● **Task goal**
Locate the line that contains "Política de Devoluciones (60, 1923)" in the entries below. Retype it and all following lines through the final one, character for character.

● **Provided data**
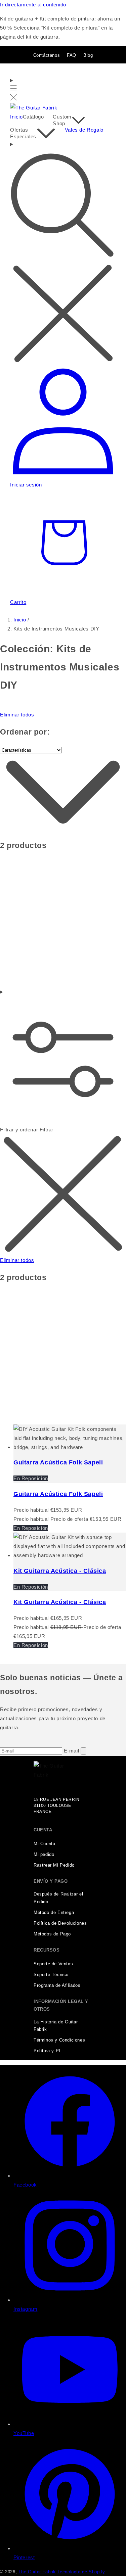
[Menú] (13, 89)
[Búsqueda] (63, 253)
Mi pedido (44, 1854)
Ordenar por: (25, 732)
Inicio (19, 619)
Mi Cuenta (44, 1843)
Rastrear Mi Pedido (54, 1865)
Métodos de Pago (52, 1934)
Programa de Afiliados (57, 1985)
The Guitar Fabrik (37, 2572)
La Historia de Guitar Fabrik (56, 2026)
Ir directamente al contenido (33, 4)
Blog (88, 55)
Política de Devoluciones (60, 1923)
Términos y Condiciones (59, 2040)
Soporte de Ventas (53, 1964)
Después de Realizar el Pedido (58, 1898)
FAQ (71, 55)
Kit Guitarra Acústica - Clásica (59, 1570)
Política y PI (47, 2051)
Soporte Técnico (51, 1974)
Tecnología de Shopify (81, 2572)
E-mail (72, 1750)
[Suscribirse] (83, 1750)
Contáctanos (46, 55)
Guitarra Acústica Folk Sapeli (58, 1462)
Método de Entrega (54, 1912)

● **Written response**
Política de Devoluciones (60, 1923)
Términos y Condiciones (59, 2040)
Soporte de Ventas (53, 1964)
Después de Realizar el Pedido (58, 1898)
FAQ (71, 55)
Kit Guitarra Acústica - Clásica (59, 1570)
Política y PI (47, 2051)
Soporte Técnico (51, 1974)
Tecnología de Shopify (81, 2572)
E-mail (72, 1750)
[Suscribirse] (83, 1750)
Contáctanos (46, 55)
Guitarra Acústica Folk Sapeli (58, 1462)
Método de Entrega (54, 1912)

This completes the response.